(THE DATA Opens)

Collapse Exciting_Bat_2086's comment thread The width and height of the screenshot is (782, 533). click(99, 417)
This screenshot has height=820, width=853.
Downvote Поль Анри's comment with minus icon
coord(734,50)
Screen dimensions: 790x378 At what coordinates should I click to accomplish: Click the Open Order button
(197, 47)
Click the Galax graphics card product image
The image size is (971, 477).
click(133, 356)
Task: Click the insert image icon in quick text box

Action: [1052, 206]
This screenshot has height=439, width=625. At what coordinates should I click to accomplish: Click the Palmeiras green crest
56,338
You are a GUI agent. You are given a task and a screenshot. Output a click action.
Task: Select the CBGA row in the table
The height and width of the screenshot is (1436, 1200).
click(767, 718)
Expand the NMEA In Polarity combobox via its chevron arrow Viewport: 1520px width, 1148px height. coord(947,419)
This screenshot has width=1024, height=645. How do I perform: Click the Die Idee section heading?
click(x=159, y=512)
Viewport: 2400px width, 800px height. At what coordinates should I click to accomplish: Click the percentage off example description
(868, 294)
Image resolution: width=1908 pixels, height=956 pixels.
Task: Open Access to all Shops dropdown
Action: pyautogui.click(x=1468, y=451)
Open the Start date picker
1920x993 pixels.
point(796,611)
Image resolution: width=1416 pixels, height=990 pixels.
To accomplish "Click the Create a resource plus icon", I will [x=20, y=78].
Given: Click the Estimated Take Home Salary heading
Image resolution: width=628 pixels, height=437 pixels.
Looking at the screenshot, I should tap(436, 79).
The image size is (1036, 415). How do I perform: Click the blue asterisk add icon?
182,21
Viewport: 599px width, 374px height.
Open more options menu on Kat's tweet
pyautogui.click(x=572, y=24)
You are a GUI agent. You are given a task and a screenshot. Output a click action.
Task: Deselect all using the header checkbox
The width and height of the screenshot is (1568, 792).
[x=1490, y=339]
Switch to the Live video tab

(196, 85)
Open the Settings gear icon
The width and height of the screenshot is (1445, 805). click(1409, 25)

(THE DATA Closes)

# THE TASK:
All the entries should be written out again precisely.

# RESPONSE TO THE TASK:
Collapse Exciting_Bat_2086's comment thread The width and height of the screenshot is (782, 533). click(99, 417)
This screenshot has height=820, width=853.
Downvote Поль Анри's comment with minus icon
coord(734,50)
Screen dimensions: 790x378 At what coordinates should I click to accomplish: Click the Open Order button
(197, 47)
Click the Galax graphics card product image
The image size is (971, 477).
click(133, 356)
Task: Click the insert image icon in quick text box

Action: [1052, 206]
This screenshot has height=439, width=625. At what coordinates should I click to accomplish: Click the Palmeiras green crest
56,338
You are a GUI agent. You are given a task and a screenshot. Output a click action.
Task: Select the CBGA row in the table
The height and width of the screenshot is (1436, 1200).
click(767, 718)
Expand the NMEA In Polarity combobox via its chevron arrow Viewport: 1520px width, 1148px height. coord(947,419)
This screenshot has width=1024, height=645. How do I perform: Click the Die Idee section heading?
click(x=159, y=512)
Viewport: 2400px width, 800px height. At what coordinates should I click to accomplish: Click the percentage off example description
(868, 294)
Image resolution: width=1908 pixels, height=956 pixels.
Task: Open Access to all Shops dropdown
Action: pyautogui.click(x=1468, y=451)
Open the Start date picker
1920x993 pixels.
point(796,611)
Image resolution: width=1416 pixels, height=990 pixels.
To accomplish "Click the Create a resource plus icon", I will [x=20, y=78].
Given: Click the Estimated Take Home Salary heading
Image resolution: width=628 pixels, height=437 pixels.
Looking at the screenshot, I should tap(436, 79).
The image size is (1036, 415). How do I perform: Click the blue asterisk add icon?
182,21
Viewport: 599px width, 374px height.
Open more options menu on Kat's tweet
pyautogui.click(x=572, y=24)
You are a GUI agent. You are given a task and a screenshot. Output a click action.
Task: Deselect all using the header checkbox
The width and height of the screenshot is (1568, 792).
[x=1490, y=339]
Switch to the Live video tab

(196, 85)
Open the Settings gear icon
The width and height of the screenshot is (1445, 805). click(1409, 25)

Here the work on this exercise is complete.